The broad market may be down since the beginning of the year, logging yet another loss last month. But not every name is being upended. A handful of stocks are managing to defy the odds -- as well as the headwinds -- to log strong streaks of higher highs.
And despite these surprisingly sharp surges, some names are still great buys at their present prices. Here's a closer look at three of them.
As far as discount retailers go, Ollie's Bargain Outlet (OLLI 1.73%) isn't a top-of-mind name. The $3.8 billion company only does about $2 billion worth of business every year through its 385 stores, making it one of the smaller chains in this category of the retailing world.
What Ollie's lacks in size, however, hasn't been a problem for investors of late.
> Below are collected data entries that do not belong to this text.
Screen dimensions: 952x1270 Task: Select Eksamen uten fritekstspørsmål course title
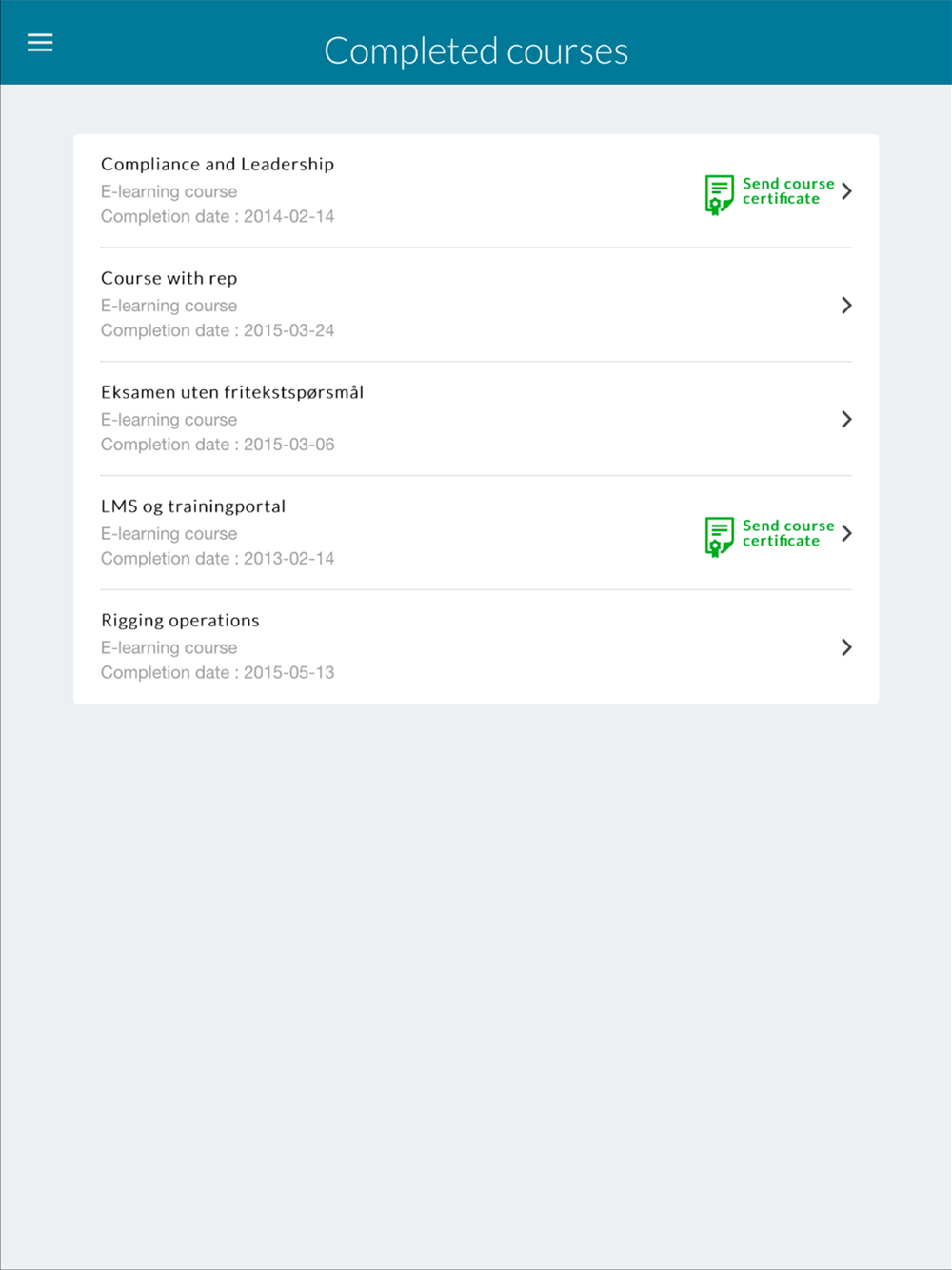(232, 392)
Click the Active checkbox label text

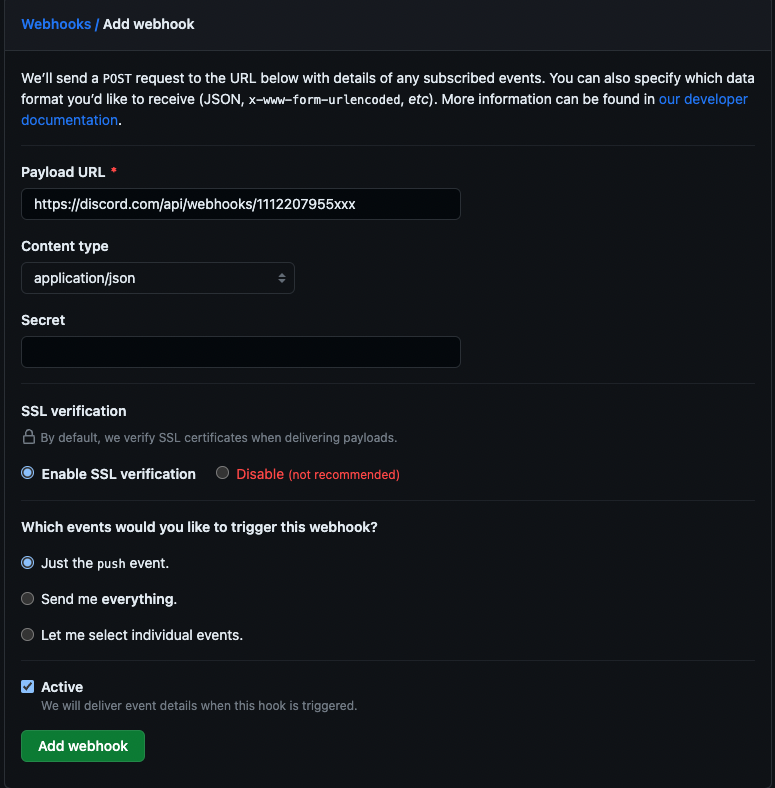tap(62, 687)
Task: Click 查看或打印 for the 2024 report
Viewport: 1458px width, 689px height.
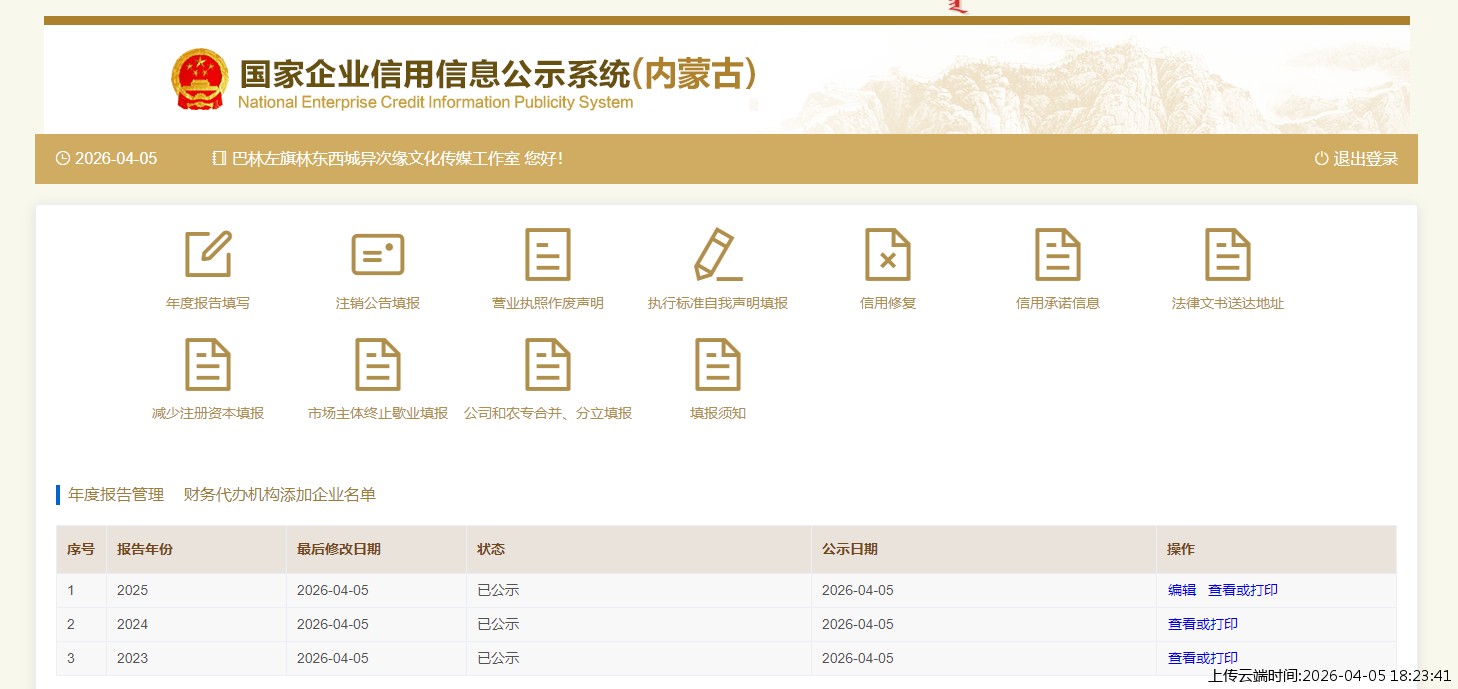Action: (1203, 624)
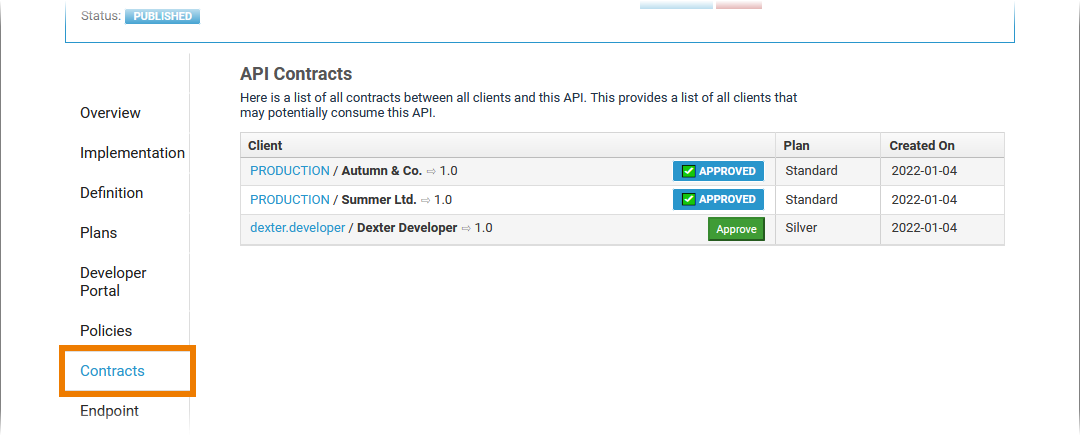Open PRODUCTION link for Summer Ltd.
The width and height of the screenshot is (1080, 436).
pos(289,199)
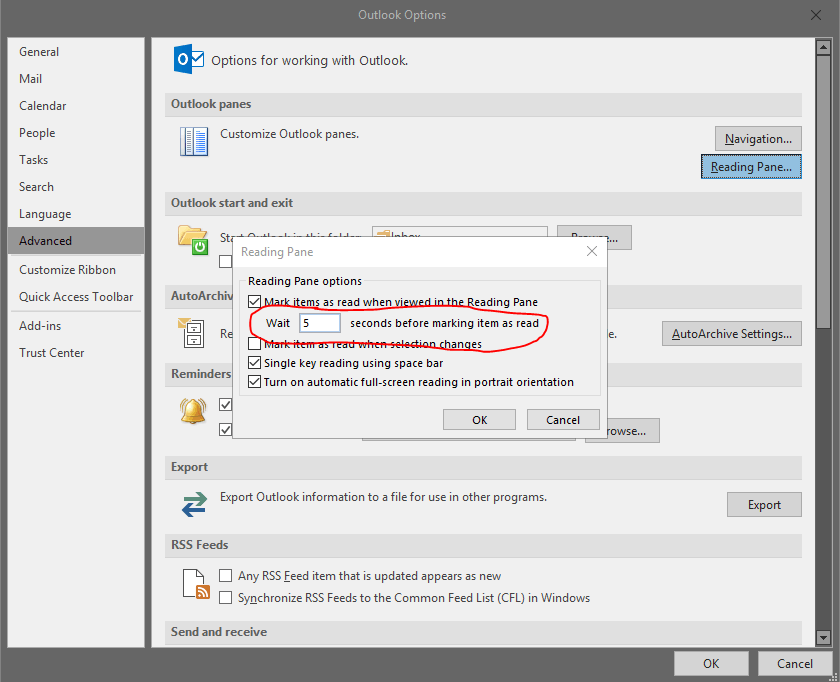840x682 pixels.
Task: Enable Any RSS Feed item appears as new
Action: (226, 576)
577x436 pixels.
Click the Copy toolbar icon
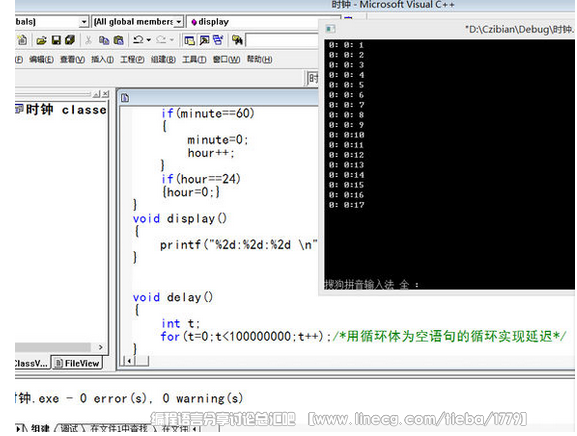104,40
The shares rallied 25% last month, taking a sizable bite out of a pullback that got going way back in early 2021.
Although other chains like Big Lots may dabble with the business model, Ollie's truly is an overstock and closeout retailer. A spate of store closings, underway even before the COVID-19 pandemic shutdowns, gummed up an already-complex flow of goods and merchandise to mainstream retailers. This, in turn, slowed the transfer of this merchandise to Ollie's stores.
As the world eases back to normalcy, so too should Ollie's operations. Things are looking so bright, in fact, that the company is still touting long-term plans to establish more than 1,000 retail venues. An economic slowdown will only help drive this growth, ironically enough. That's when value becomes an even-bigger hit with consumers -- and Ollie's oft-used slogan is a blunt "good stuff cheap."
And it doesn't necessarily hold that rekindled economic growth works against a value-oriented retailer like Ollie's. The economic soft patch stemming from the 2007-2008 subprime mortgage meltdown was a major growth driver for comparable Dollar General, but even once that headwind reversed into a tailwind, many of its bargain-minded shoppers stuck with the company to keep receiving the value that the retailer offered. Ollie's may well experience a similar growth surge.
No, this isn't a misprint -- the same AT&T (T -1.24%) that's been clumsily phasing out of the video and entertainment business (and arguably should have never gotten into in the first place) is drawing a crowd of fresh buyers. The stock's up 28% from its mid-December low, and within sight of new 52-week highs.
Making the persistent strength even more surprising is the fact that the stock's current quarterly dividend of just under $0.28 per share is still markedly lower than the payout shareholders were receiving before the telecom giant sold its WarnerMedia unit to Discovery, which promptly became Warner Bros. Discovery.
There's a method to the madness, so to speak. The lowered dividend reflects AT&T's intent to invest more of its post-split earnings into its own growth than it has in the past. The new payout only consumes on the order of 40% of the company's free cash flow, which is an ideal balance.
AT&T is never going to be a high-growth company. Even if it does make smart investments and at the same time accelerate its debt repayment, the wireless market is saturated. Pew Research says 97% of Americans already own cellphones, and that 85% of U.S. residents already own smartphones that require higher-end plans. So any market growth is going to come solely from population growth.
If you're looking for a reliable, generous dividend, though, the stocks' forward-looking dividend yield of 5.2% is attractive enough.
Finally, add Northrop Grumman (NOC -2.79%) to your list of companies that may not be done soaring yet. Even after its 32% run-up in the past year to a record high, the stock's forward-looking P/E (price-to-earnings) ratio of less than 18 leaves plenty more room to add valuation here, even with just sub-par growth.
And growth isn't likely to be a problem. Although a projected 2.5% revenue increase this year isn't thrilling and next year's expected top-line growth of 4.3% isn't a whole lot more exciting, Northrop is a well-established company in the defense and aerospace industry. It knows how to turn revenue into earnings. While this year's bottom line is apt to slump due to supply chain disruptions, next year's projected per-share profits of $27.29 would be 6.5% higher. This could mark the start of a much-needed wave of sales growth for Northrop Grumman.
It's certainly making the right products. Northrop Grumman is a key contributor to NASA's James Webb telescope, provides the U.S. military with autonomous drones, manufactures and maintains the B-2 stealth bomber, and makes a bunch of military training and combat communications systems.
For better or worse, the need for these tools is never likely to go away. The need is only likely to expand in time if the coming year's funding request from the Department of Defense (DoD) is any indication. The DoD is asking for $773 billion from the government for next year, up 4.1% from the previous year's need, and extending a seven-year streak of military spending growth that, were it not for 2011's Budget Control Act, could have easily been decades' worth of uninterrupted annual spending growth.